Whether you’re the CEO of a Fortune 100 or the owner of a small biz you need a senior staff. “Senior staff” doesn’t necessarily mean a bunch of vice presidents (although, for convenience, I’m going to use that title in this post), but it does mean the top people in your company who manage different functions (with or without staff). They are the people the CEO relies on
- as a sounding board;
- for both tactical and strategic intelligence;
- to tell it like it is—even when he doesn’t want to hear it
- to see and understand the big picture;
- to lead the effort in employee acquisition, motivation, and retention;
- to support and strengthen the culture she envisioned;
- to not sabotage another group or start a turf war, and
- to help stamp out politics whenever and wherever it rears its ugly head.
And more, but you get the idea.
The first item on your agenda when creating a senior staff is to determine what parts of your business/company (beyond the standard ones of finance, development, marketing, and sales) need to report directly to the CEO for peak performance. You never want function that is truly critical to our success reporting through, and responsible to, someone else, because personal agendas can get in the way.
It may be customer service (or whatever it’s called); it could be IT; if you are large enough to have a real HR department (not just a benefits admin) it should definitely report directly. Support functions are often left to report to the CFO, which can prevent them from being used fro real strategic advantage.
Where does one find talented VPs? Now and then you’ll be lucky enough to actually hire one complete with all the bells and whistles, but more likely you will find a current VP, or talented director, with some of them, or with the right potential.
Be aware that one of the main things that sets good VPs apart from other managers is a strong strategic ability, that means they see the entire team and understand how their department fits into the whole. I’ve known many C-level executives who never grasp this, as well as director level (and lower) managers who get it.
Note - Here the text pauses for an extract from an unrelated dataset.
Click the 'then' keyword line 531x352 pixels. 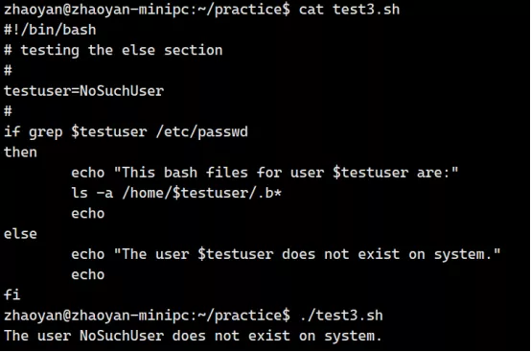pos(20,153)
All of your staff needs a real understanding of business, including financials, and it’s your responsibility, as their manager, to make sure that they get whatever training and information is needed to do their job as a member of your senior staff.
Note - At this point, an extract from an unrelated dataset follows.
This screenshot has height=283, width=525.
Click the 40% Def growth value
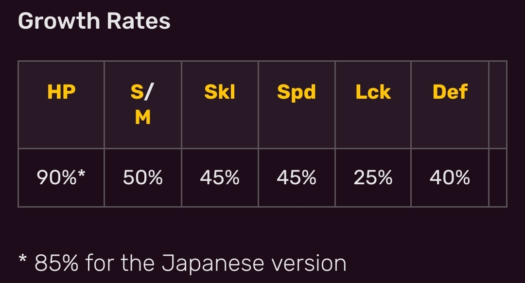(450, 178)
Further, if you want the most powerful senior staff possible cross train them in each others functions and challenges. Think of the phenomenal value of a CFO who understands the intricacies of manufacturing as more than a set of numbers; a VP of Engineering who understands financials and inventory turns; an HR head who understands what actually happens in the different departments, etc.
Think of the power inherent in a senior staff that understands what it takes to turn an idea into a product and a product into revenue.
Think of what a difference it would make to your ability to do your own job.